Filipe Moura disse...

"O destaque dos media surge por motivos que estão quase sempre ligados à compreensão dos jornalistas."

Não creio apesar de tudo que os jornalistas tenham compreendido a "teoria" do Lisi...

"Simplicidade, estórias (no sentido "anecdote" em inglês) e sensacionalismo. São esses os motivso de interesse para os jornalistas."

É o que eu digo!

Unknown disse...

Só faltou aí referir o caso mais mediático de todos para o público português - João Magueijo. Independentemente da validade das suas teorias, já perdi a conta a quantos artigos/reportagens vi nos meios de comunicação portugueses, anunciando-o como "o físico português que ameaça destronar Einstein". Claro que neste caso junta-se o tradicional bairrismo da imprensa portuguesa; só os mavericks cá da terra é que merecem grande destaque.

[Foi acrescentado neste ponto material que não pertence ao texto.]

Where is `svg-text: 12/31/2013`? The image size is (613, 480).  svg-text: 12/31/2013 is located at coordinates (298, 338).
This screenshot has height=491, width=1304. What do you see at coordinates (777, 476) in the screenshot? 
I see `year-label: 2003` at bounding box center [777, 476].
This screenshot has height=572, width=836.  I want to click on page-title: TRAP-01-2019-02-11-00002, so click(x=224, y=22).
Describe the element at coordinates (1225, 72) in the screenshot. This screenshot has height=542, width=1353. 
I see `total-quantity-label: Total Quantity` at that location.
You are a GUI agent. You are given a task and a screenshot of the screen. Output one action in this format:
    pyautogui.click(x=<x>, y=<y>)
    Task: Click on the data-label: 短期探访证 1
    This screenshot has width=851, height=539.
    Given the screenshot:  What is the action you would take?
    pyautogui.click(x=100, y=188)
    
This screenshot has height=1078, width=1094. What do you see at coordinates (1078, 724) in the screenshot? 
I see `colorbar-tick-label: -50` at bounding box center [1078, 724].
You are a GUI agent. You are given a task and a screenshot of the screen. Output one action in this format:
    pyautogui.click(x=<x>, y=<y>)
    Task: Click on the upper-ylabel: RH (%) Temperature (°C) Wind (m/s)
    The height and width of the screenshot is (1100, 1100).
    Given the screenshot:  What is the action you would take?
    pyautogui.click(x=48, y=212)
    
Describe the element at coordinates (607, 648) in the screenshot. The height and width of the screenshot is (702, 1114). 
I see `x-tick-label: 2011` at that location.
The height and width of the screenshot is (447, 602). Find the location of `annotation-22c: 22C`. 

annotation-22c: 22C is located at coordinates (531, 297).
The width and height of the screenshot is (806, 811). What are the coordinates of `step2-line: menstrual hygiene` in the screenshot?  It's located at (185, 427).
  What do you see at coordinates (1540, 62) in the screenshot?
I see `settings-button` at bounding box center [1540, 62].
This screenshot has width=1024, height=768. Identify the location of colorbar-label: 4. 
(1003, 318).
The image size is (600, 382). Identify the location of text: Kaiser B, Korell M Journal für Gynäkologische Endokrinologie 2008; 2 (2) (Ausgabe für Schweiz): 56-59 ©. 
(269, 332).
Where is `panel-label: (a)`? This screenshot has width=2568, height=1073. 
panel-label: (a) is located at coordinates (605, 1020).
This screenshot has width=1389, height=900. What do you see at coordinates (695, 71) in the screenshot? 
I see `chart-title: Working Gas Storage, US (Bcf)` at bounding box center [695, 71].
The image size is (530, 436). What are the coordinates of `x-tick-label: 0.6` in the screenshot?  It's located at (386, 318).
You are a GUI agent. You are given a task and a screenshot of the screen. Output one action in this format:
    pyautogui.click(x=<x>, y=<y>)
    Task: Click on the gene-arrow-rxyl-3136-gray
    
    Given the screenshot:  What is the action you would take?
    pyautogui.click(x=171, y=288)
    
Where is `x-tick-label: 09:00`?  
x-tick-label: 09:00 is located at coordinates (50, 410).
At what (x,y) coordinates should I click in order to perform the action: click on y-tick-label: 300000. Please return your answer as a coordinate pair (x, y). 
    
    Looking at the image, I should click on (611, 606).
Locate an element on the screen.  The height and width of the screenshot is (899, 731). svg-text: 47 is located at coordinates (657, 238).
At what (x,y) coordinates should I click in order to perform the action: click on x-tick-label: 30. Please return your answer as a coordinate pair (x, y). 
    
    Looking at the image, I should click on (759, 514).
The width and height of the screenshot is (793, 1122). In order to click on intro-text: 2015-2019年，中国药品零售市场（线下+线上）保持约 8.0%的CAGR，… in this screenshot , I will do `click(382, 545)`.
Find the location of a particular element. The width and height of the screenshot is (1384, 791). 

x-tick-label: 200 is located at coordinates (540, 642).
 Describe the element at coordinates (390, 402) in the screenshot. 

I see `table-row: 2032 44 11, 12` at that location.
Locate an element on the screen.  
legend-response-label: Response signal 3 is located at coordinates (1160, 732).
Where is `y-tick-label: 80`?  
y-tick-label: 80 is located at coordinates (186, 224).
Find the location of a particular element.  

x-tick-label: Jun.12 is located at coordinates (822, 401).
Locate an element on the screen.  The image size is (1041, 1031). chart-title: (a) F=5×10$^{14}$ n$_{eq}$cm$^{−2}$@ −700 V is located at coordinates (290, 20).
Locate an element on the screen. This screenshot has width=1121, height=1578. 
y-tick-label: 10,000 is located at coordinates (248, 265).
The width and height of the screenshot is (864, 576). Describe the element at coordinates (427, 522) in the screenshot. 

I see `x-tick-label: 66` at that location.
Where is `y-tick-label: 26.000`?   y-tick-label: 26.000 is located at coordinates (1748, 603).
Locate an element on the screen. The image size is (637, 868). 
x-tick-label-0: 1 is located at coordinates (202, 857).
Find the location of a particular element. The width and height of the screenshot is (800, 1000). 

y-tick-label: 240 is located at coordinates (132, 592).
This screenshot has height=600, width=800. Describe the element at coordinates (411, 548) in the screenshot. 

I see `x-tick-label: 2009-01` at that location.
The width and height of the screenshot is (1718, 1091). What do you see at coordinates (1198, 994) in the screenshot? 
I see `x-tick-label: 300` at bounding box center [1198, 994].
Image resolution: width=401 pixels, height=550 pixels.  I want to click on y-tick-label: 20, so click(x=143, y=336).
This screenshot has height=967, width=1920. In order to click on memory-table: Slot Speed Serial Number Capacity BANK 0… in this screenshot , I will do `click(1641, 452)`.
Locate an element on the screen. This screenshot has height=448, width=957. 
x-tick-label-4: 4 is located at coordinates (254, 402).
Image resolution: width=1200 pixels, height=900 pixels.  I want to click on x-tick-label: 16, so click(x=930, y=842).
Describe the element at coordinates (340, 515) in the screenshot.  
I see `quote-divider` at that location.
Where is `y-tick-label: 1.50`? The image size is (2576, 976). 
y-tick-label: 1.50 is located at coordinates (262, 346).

Luís Aguiar-Conraria disse...

Filipe, este comentário é para me queixar por ainda não teres escrito um post sobre o LHC no CERN.
Fica registado o meu protesto. Abraço.

Filipe Moura disse...

Sérgio, olha que não é só em Portugal que o João Magueijo teve - teve, em tempos - destaque. Quem lhe deu esse destaque foi exactamente a mesma pessoa que agora deu destaque ao Garrett Lisi - o Lee Smolin.

Luís, obrigado pelo teu interesse, mas não há tempo de momento para mais...

Luis Rainha disse...

E porque não afixas isto lá na outra tasca?